Start of Information provided

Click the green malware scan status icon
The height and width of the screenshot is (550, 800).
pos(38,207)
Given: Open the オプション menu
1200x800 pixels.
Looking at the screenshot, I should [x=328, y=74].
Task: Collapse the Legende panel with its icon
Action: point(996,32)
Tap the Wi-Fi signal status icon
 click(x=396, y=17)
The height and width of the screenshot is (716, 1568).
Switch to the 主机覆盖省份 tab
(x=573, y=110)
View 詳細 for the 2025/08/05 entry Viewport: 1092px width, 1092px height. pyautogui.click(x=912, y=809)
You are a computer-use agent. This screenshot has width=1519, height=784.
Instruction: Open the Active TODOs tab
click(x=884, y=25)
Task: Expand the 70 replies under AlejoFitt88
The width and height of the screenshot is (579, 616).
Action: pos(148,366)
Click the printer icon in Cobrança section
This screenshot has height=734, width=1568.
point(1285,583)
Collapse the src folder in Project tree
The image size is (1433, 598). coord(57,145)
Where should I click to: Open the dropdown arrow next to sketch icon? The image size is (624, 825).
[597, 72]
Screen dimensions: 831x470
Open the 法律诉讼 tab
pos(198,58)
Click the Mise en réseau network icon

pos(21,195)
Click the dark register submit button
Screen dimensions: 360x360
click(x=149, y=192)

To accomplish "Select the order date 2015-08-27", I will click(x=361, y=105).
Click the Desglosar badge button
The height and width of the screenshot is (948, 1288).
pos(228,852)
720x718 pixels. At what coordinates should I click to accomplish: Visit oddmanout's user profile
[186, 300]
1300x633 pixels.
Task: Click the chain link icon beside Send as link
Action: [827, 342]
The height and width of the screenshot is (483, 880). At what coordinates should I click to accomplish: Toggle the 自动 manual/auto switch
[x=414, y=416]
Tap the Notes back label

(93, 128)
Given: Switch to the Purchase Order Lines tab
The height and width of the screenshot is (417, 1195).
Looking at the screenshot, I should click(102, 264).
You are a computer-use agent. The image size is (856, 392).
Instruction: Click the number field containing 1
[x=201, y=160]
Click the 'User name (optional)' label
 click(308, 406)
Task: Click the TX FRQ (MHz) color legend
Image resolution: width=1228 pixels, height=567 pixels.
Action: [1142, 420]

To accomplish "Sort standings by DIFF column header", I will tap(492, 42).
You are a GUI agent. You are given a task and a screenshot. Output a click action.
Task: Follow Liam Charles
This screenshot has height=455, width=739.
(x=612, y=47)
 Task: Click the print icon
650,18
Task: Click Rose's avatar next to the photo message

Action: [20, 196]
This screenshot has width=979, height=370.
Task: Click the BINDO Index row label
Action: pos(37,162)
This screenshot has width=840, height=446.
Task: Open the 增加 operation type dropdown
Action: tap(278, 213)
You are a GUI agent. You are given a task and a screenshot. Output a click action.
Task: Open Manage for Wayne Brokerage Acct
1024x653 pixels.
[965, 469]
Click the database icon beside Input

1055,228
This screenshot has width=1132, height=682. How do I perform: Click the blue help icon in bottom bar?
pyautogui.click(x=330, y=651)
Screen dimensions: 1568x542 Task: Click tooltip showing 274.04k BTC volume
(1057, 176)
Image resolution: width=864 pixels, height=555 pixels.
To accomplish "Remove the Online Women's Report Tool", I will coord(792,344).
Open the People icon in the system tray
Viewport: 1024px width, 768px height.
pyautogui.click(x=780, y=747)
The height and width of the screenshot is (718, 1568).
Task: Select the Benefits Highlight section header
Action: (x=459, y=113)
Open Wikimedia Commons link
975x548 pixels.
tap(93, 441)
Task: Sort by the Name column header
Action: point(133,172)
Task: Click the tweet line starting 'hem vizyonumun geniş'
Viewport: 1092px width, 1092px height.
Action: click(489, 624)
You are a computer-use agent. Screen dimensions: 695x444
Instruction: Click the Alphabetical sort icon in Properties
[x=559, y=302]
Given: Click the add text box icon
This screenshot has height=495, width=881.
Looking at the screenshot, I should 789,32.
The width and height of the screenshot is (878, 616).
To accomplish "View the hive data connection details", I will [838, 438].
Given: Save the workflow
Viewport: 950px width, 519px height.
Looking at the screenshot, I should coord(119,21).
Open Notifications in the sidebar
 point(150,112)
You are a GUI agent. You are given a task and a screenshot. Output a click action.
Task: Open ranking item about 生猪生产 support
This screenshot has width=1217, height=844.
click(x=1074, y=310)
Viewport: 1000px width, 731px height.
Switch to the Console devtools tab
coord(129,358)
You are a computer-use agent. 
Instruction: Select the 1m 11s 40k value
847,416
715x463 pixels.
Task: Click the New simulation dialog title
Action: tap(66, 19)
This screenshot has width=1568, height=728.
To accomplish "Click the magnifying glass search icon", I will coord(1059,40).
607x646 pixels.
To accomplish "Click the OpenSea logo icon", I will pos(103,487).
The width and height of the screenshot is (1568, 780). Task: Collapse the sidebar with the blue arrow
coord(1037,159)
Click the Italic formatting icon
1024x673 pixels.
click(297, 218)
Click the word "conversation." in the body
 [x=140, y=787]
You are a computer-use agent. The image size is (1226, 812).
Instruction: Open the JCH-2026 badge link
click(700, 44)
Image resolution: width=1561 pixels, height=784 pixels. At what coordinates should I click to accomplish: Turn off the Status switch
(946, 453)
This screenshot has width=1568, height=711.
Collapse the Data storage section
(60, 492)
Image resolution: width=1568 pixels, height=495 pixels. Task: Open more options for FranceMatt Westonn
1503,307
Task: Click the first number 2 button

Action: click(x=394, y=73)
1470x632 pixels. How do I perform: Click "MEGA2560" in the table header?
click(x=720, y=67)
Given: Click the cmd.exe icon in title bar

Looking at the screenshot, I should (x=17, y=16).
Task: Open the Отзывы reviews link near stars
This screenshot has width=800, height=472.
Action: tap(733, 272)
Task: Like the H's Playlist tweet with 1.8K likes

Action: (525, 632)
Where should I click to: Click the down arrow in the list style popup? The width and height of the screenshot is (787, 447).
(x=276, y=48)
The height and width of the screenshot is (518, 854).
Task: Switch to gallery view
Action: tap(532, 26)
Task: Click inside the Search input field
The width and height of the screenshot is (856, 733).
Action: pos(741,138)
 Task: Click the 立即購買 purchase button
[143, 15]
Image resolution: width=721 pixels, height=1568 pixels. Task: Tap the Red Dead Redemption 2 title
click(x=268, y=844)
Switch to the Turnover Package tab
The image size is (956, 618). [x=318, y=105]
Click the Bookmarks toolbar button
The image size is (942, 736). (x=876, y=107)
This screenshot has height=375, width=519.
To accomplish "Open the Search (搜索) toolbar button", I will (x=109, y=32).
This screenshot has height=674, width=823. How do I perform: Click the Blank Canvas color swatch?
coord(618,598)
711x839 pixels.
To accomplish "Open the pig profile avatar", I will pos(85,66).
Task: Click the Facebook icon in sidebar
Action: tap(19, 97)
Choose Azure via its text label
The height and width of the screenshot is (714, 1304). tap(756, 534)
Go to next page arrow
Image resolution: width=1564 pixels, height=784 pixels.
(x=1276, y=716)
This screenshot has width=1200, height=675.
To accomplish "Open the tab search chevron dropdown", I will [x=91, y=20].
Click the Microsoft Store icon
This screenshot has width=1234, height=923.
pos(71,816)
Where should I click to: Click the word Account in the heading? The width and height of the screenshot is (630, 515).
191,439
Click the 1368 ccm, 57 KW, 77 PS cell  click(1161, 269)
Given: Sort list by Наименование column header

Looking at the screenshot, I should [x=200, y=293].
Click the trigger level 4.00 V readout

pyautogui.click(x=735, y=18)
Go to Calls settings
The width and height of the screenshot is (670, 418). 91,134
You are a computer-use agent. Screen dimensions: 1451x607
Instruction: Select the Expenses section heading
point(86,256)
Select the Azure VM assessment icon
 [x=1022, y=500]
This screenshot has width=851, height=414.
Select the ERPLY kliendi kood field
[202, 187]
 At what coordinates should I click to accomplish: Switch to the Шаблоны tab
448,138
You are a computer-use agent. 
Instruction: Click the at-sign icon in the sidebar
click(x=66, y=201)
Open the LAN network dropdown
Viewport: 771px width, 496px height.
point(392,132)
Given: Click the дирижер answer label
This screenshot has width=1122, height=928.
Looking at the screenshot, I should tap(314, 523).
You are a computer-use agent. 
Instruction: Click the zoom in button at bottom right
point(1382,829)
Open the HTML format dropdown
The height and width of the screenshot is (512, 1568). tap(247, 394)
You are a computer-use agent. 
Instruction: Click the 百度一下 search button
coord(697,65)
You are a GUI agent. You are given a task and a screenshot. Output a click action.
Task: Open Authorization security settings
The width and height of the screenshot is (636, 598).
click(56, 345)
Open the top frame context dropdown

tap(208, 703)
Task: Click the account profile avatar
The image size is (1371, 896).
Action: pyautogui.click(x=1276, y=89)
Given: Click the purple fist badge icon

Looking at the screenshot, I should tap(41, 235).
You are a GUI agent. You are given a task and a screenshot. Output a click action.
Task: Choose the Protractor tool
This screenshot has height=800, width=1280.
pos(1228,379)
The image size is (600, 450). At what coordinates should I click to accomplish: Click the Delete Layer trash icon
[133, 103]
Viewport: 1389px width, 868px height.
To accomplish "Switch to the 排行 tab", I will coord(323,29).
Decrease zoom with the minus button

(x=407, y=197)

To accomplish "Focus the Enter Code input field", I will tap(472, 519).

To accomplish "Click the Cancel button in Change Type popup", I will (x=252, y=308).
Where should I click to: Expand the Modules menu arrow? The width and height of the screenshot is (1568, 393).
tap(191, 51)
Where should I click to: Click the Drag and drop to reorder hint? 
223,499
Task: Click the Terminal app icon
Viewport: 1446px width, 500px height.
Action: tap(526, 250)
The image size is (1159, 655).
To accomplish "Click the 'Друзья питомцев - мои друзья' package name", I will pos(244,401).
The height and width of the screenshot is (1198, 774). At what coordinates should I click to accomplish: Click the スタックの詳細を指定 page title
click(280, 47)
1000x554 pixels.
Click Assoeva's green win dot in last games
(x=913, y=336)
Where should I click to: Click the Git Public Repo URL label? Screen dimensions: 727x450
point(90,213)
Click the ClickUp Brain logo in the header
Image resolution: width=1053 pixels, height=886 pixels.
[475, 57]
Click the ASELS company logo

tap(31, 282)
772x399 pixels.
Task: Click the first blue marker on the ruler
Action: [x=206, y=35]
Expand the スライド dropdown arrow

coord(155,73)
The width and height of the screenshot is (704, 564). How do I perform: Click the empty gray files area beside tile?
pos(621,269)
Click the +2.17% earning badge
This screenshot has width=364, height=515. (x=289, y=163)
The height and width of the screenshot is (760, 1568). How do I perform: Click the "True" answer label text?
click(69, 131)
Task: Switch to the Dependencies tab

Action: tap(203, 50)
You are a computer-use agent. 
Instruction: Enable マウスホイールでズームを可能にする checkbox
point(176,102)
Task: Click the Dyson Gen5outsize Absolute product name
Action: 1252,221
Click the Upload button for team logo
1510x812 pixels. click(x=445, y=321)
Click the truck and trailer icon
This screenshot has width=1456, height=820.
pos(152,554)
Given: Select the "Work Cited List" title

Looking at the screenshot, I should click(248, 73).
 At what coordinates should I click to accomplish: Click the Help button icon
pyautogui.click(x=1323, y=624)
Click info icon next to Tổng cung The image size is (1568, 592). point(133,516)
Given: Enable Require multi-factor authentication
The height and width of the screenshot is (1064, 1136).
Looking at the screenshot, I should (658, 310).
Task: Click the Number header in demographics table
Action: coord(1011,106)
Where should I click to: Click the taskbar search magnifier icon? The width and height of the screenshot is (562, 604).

End of Information provided

> Exercise directions:
Exactly as written, please transcribe the lines from the start of the records above to the line that holds "Screen dimensions: 831x470", both ends included.

> Response to the task:
Click the green malware scan status icon
The height and width of the screenshot is (550, 800).
pos(38,207)
Given: Open the オプション menu
1200x800 pixels.
Looking at the screenshot, I should [x=328, y=74].
Task: Collapse the Legende panel with its icon
Action: point(996,32)
Tap the Wi-Fi signal status icon
 click(x=396, y=17)
The height and width of the screenshot is (716, 1568).
Switch to the 主机覆盖省份 tab
(x=573, y=110)
View 詳細 for the 2025/08/05 entry Viewport: 1092px width, 1092px height. pyautogui.click(x=912, y=809)
You are a computer-use agent. This screenshot has width=1519, height=784.
Instruction: Open the Active TODOs tab
click(x=884, y=25)
Task: Expand the 70 replies under AlejoFitt88
The width and height of the screenshot is (579, 616).
Action: pos(148,366)
Click the printer icon in Cobrança section
This screenshot has height=734, width=1568.
point(1285,583)
Collapse the src folder in Project tree
The image size is (1433, 598). coord(57,145)
Where should I click to: Open the dropdown arrow next to sketch icon? The image size is (624, 825).
[597, 72]
Screen dimensions: 831x470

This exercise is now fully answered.